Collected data
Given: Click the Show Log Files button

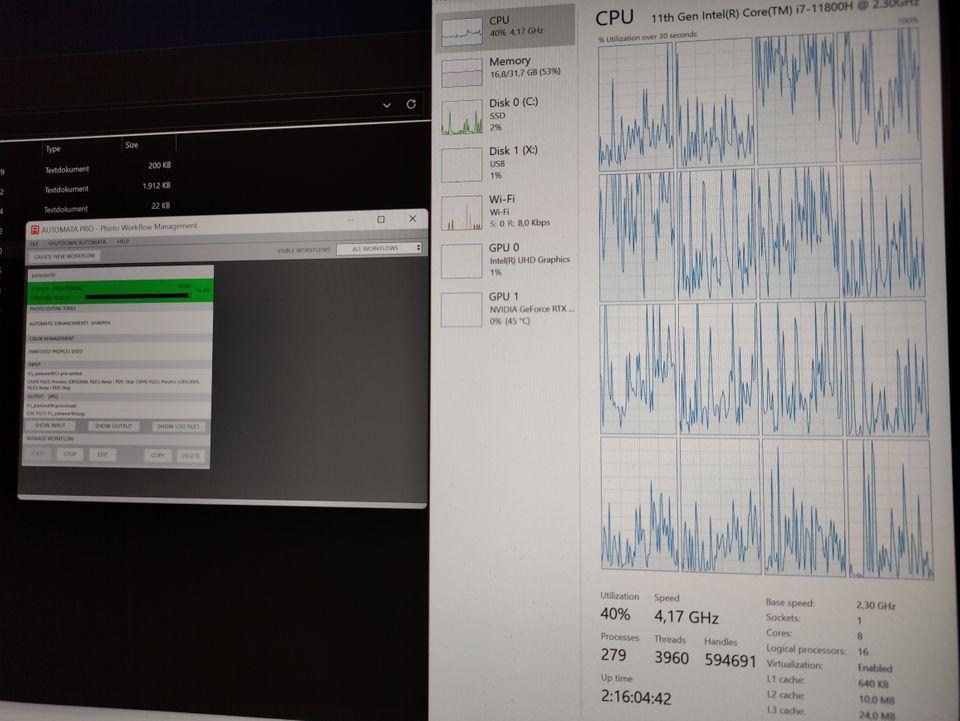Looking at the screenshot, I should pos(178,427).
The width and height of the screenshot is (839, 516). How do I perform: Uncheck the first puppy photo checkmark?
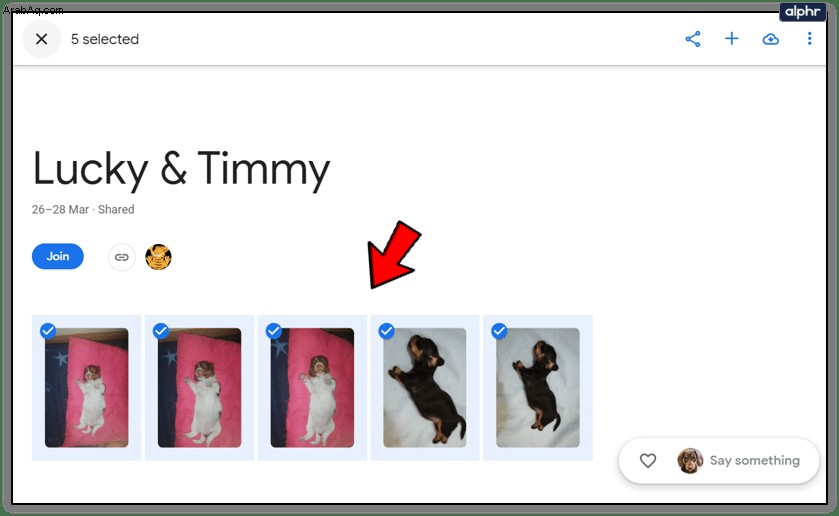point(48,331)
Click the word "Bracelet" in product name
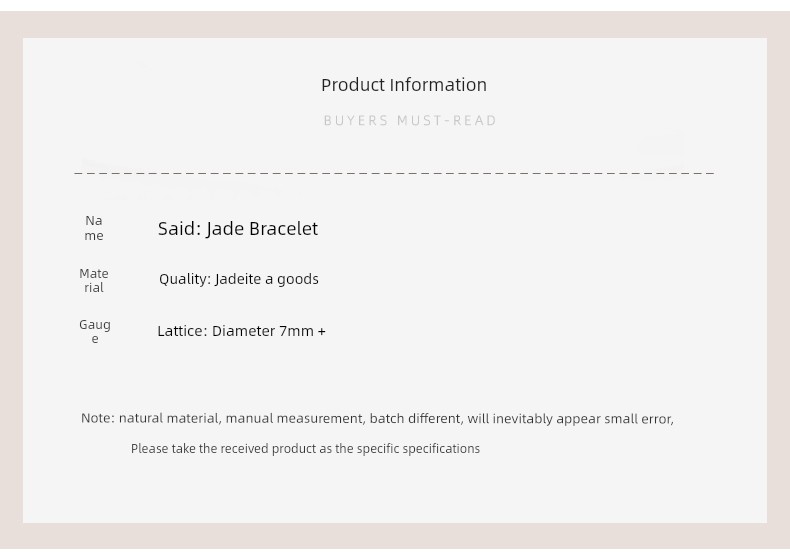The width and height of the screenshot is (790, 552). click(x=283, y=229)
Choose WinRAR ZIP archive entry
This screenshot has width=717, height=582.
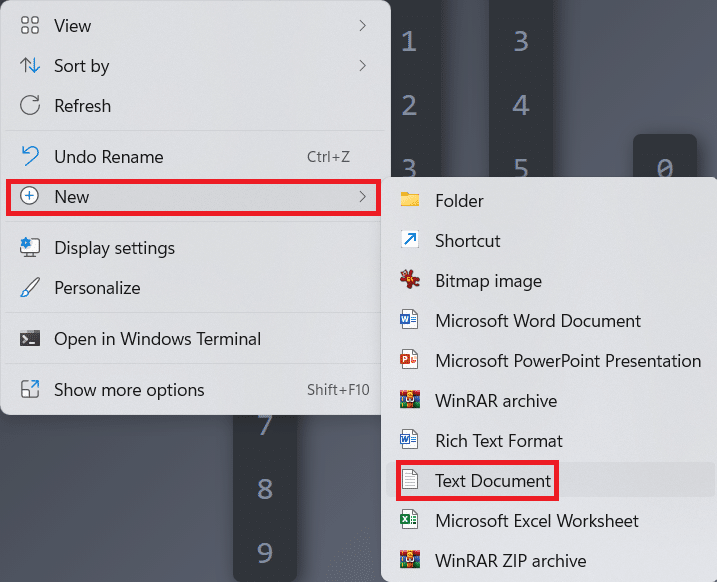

**About this exercise**
Give back the full data exactly as it reads, but drop the pictures.

**Solved exercise**
Given: Click the Show Log Files button

Looking at the screenshot, I should pos(178,427).
The width and height of the screenshot is (839, 516). How do I perform: Uncheck the first puppy photo checkmark?
point(48,331)
Click the word "Bracelet" in product name
The width and height of the screenshot is (790, 552). click(x=283, y=229)
Choose WinRAR ZIP archive entry
This screenshot has width=717, height=582.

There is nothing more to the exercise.